I don't impress easily. Coates is one of two people who have made my jaw bounce off the floor.
Daniel Brush is the other metalsmith who has made my jaw bounce. He’s very reclusive, and I’d never heard of him when I wandered into the Renwick one summer’s day. Several hours later after my friends dragged me bodily out of the exhibition, I knew I’d discovered a metalsmith’s metalsmith. As stunning as this book is, it pales in comparison to the real pieces. Go see them if you ever get the chance. Brush is a technical virtuoso, and seems to exult in pieces that are technically horrifying, but executed so cleanly that the uninitiated would never guess just exactly what a tour-de-force they really are. One of my favorite pieces has a several inch diameter dome of 22 karat gold. Granulated. Perfectly. According to legend, he had to sweep his shop for 7 months before he could get his head into the right place to fire that thing. The thing about fusion granulation is that you’re dancing along the ragged edge of melting the piece while you do it. There’s maybe a 20 degree window between not hot enough, and a puddle. With inches of 22 karat gold. I don’t even know where to begin, except to finish by saying that this is someone worthy of absolute respect.
Other Useful Tomes
Zen & the Art of Motorcycle Maintenance
Robert Pirsig's Zen & the Art of Motorcycle Maintenance
Really. Yes, the book's a refugee from the '70's, and no, it doesn't have anything to do with jewelry. In fact, to borrow a quote from the author, it doesn't have anything to do with zen, or even much to do with motorcycle maintenance.
It's about quality. It's about the urge to create things that have quality, and the kind of mind that has that urge. In that sense, it's absolutely about jewelry, because it's about craftsmanship. If you're the sort of person who wants to make something unique and beautiful, rather than buying mass produced drek, this book will speak to you. If you're reading this page, trust me, you need to read this book.

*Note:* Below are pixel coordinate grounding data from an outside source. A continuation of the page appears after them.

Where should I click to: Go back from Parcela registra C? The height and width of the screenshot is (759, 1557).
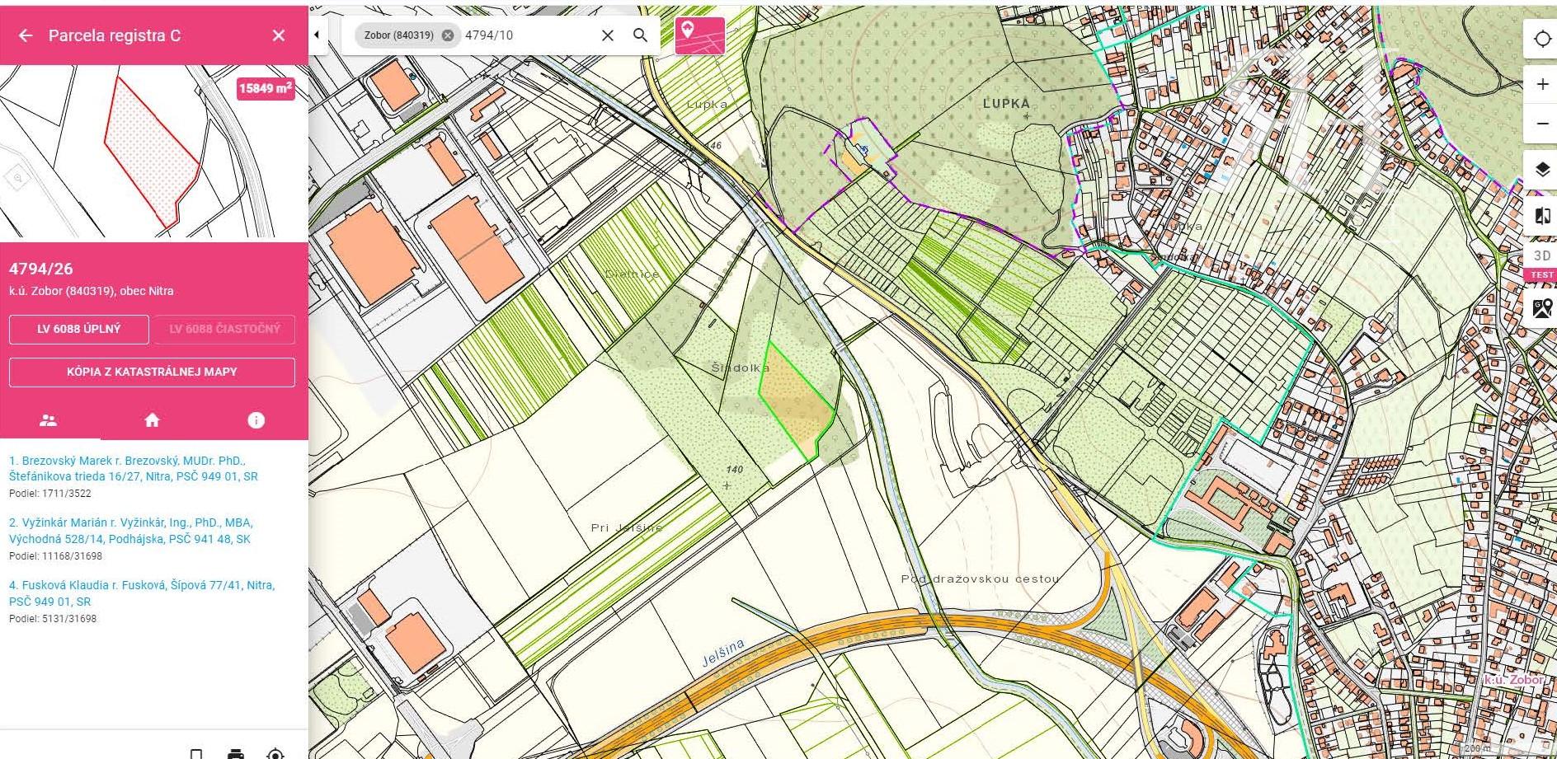[x=26, y=35]
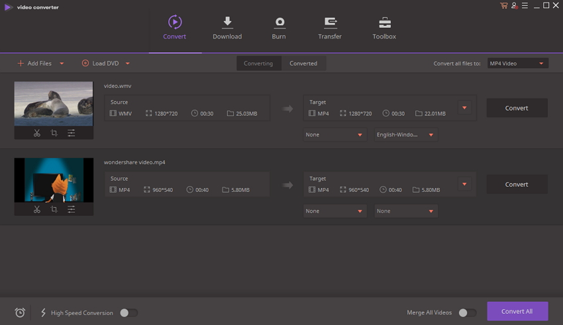Open the Transfer section
563x325 pixels.
[330, 28]
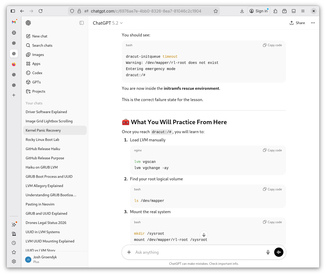Copy code of the lvm vgscan block
This screenshot has height=275, width=326.
click(x=272, y=150)
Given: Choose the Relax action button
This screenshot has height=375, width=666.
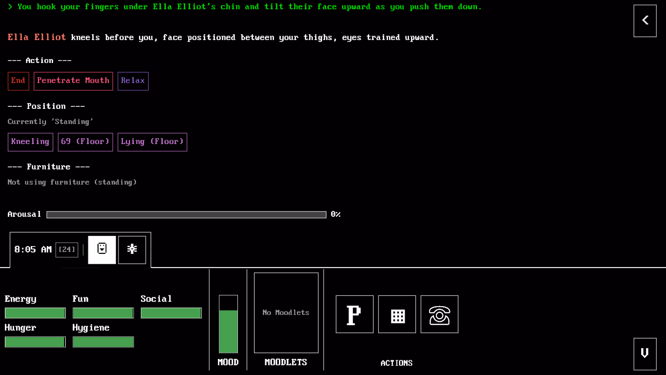Looking at the screenshot, I should click(x=133, y=81).
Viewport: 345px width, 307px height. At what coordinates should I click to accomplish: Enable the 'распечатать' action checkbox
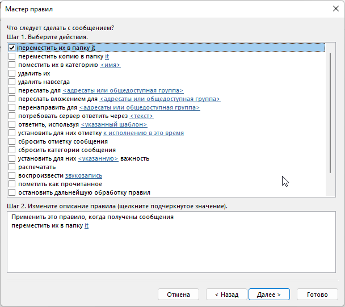(12, 167)
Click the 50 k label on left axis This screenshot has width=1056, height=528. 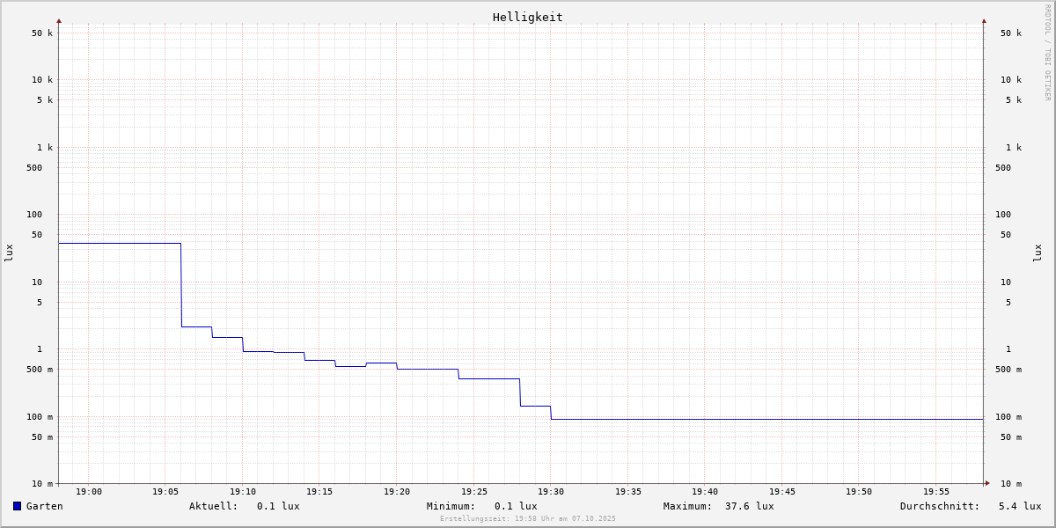(x=42, y=33)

Vision & Art: The Biology of Seeing
Margaret Livingstone's Vision & Art: the Biology of Seeing
This has nothing to do with jewelry. It's about how the brain and eye work together to see the world around us. If you've ever wondered how the Mona-Lisa's smile works, or why impressionist paintings seem to vibrate when you see them in person, but just lay there when you see them as posters, she explains it. The book is based on recent neurobiology and perceptual research, and is solidly grounded in real information, but it's written in a way that the average artist can understand and engage with it. This mostly has to do with painting and 2-D art, and how the brain perceives it, but it's wonderful info. Even for us 3-D artist/jeweler types, understanding how our viewers think about what they see can never be a bad thing.
This book has everything to do with jewelry. It's about how the hand and brain work together. It's about how the things we do with our hands at an early age actually change the physical development and structure of our brains; how the structures of the brain influence what we do with our hands, and how the two evolved together. The first time I read this, it was like a flashbulb exploding: it illuminated so much of what I'd noticed about the difference between how craftspeople use their hands, and think about making things, versus non craftspeople. Their brains are different. Really. Every craftsperson I've talked to who's read it has found it vastly informative. Just read it. Trust me. It's written in a very clear and jargon free style. Very easy to read.